Policy prescriptions, anyone?

Hundreds of colleges and universities have spent millions of dollars on "emergency notification systems", which now include text message and email alerts, as well as sirens on campus to alert people on campus to "significant threats to the campus community".  And, apparently, the latest department of Education rules under the Clery Act require them to have some sort of notification system. Most high schools, however, don't have such systems, except the time-honored public address system, and the ole fire alarm. While better than nothing, these systems largely ignore the 800 pound gorilla in the room: the Secret Service study of school shootings (though somewhat dated now), estimates the vast majority are over in 2-4 minutes. The actual Columbine shooting of others was over in less than 15 minutes, though it took some time later for them to decide to kill themselves. Those involved, police, students, etc., thought it went on much longer, because no one at the time new that the cowards had already killed themselves. Police are now trained to respond immediately, as soon as practical, to get into the school (or wherever) to try to stop the shooting. Usually, it will already be too late.

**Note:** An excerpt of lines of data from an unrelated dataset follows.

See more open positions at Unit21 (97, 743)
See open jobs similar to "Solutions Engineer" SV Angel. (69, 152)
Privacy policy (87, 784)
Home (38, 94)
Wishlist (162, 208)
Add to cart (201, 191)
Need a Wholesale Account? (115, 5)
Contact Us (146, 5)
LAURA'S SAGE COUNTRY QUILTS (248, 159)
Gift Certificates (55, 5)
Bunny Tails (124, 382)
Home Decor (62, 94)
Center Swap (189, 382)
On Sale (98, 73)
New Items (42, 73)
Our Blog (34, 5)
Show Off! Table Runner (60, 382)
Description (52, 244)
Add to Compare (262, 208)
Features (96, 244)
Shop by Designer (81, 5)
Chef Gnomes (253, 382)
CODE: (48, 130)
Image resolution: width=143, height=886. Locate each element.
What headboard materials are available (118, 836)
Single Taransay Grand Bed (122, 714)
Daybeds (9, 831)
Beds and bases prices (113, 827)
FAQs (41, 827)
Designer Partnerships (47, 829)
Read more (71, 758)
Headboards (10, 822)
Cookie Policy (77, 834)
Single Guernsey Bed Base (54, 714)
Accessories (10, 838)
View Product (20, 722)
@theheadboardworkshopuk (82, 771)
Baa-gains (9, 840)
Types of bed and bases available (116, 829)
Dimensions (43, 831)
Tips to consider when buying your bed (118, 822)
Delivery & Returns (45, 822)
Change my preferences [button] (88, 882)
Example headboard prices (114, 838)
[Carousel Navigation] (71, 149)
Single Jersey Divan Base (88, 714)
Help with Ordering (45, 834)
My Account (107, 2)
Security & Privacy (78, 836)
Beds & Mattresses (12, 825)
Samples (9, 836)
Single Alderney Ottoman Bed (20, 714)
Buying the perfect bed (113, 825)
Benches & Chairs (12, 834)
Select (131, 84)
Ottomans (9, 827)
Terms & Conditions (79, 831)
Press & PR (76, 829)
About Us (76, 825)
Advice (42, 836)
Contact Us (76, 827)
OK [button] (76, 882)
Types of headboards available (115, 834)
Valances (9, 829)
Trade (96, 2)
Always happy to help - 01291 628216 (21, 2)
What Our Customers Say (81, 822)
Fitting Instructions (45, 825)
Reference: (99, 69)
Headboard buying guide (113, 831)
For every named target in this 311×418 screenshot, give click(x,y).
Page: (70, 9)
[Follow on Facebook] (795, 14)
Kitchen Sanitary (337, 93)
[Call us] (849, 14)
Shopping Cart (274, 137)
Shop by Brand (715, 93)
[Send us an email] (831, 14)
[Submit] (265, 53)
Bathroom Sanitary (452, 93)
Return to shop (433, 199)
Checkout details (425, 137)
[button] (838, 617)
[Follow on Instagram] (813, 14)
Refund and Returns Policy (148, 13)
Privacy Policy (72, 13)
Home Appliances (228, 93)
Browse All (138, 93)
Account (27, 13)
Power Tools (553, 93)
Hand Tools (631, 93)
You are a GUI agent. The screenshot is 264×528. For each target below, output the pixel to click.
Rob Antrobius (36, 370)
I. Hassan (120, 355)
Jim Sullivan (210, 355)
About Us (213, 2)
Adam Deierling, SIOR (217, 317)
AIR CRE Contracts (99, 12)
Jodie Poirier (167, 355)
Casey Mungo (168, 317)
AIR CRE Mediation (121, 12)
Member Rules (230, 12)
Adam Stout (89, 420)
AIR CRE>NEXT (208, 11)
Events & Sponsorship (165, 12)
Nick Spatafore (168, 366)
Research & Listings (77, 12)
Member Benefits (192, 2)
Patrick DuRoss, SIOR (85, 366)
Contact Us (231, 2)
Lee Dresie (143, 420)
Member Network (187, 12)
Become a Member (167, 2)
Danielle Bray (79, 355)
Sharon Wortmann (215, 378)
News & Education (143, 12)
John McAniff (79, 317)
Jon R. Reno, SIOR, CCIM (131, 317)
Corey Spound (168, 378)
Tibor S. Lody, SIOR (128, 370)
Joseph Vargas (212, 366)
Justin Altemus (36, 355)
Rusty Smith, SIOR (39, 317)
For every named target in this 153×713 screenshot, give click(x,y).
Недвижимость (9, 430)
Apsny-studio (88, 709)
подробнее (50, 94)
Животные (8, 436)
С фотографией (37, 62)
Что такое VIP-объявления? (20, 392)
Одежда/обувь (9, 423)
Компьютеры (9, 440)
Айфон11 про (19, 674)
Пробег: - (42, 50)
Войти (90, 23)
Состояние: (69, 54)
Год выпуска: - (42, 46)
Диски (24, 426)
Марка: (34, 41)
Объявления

By the way, Columbine High School did have an on site "School Resource Officer", an armed, unifomed police officer on duty at the school, but he was driven away from the school, along with another colleague, by the heavily armed students.

Many schools and colleges are trying to create "threat assessment teams" for figuring out what to do with loony students who scare others. This is the only real answer: to separate disturbed and distressed students from the rest of the campus, at least temporarily, to find out more about them, and to try to learn if they have firearms, if possible. And to have a way for students to alert campus authorities to potentially dangerous folks. [Of course, none of that worked at Virginia Tech, where teachers repeatedly tried to get help for future gunman Cho, but he kept falling thru the cracks, since VT, like most schools then-and probably now-do not have the mechanisms to deal with people like him.]